Reuben Kiplagat Chesire (27 March 1941 - 15 November 2008) was a prominent Kenyan politician who served as an MP for Eldoret North Constituency and cabinet minister from 1988 to 1997.

== Early life and education ==
Chesire was born on 27 March 1941 in Kabarnet, Baringo County, the son of Isaiah Chemwetich Chesire and Elizabeth Kobilo Chesire. They grew up with the late former President of Kenya, H.E Hon Daniel Toroitich Arap Moi, who lived with the Chesire's family for most of his childhood. He attended Kapropita Primary School and in 1960 the Royal Technical College Nairobi Kenya, leaving in 1962 after successfully passing his A-levels.

== Career ==
He was appointed as the District Officer (DO) in Kwale later that year. He was the youngest DO ever in Kenya at the age of 21. In 1972, Chesire was elected the first African Chairman of the Kenya Farmers Association. Between 1973 and 1981 he served as the chairman of the African Tours and Hotels, which was listed on the Nairobi Securities Exchange. He also chaired the boards of the Kenya Dairy Board, Industrial Development Bank, ICDC amongst many others.

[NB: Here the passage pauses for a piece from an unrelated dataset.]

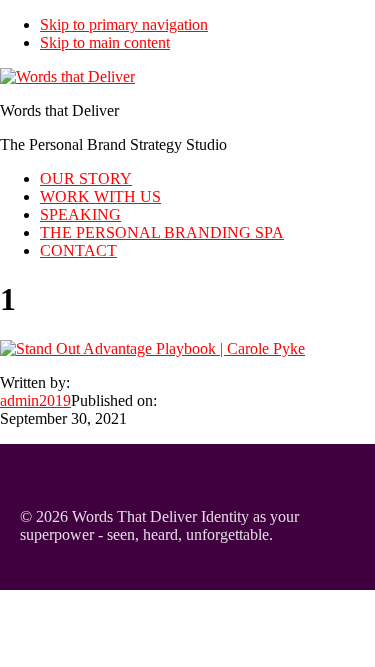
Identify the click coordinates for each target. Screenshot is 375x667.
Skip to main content (105, 42)
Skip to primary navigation (124, 24)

A passionate farmer and livestock breeder, he is regarded a ‘mid wife’ figure to Kenya's agriculture sector having pioneered many reforms in the agriculture sector during his term as KFA chairman and later as the Minister of Livestock.

His Ayrshire dairy herd at Makongi Farm is world renowned and he is distinguished as having served as President of the Ayrshire breeders societies worldwide.

== Political career ==
In the 1988 Kenyan general election he was elected as the member of parliament for Eldoret North Constituency, located in the former Uasin Gishu County, representing the Kenya African National Union. He was subsequently re-elected at the 1992 Kenyan general elections. He lost his seat to the current president William Samoei Ruto in the general elections held in December 1997. He unsuccessfully challenged Ruto for the Eldoret North Constituency at the 2002 Kenyan general elections.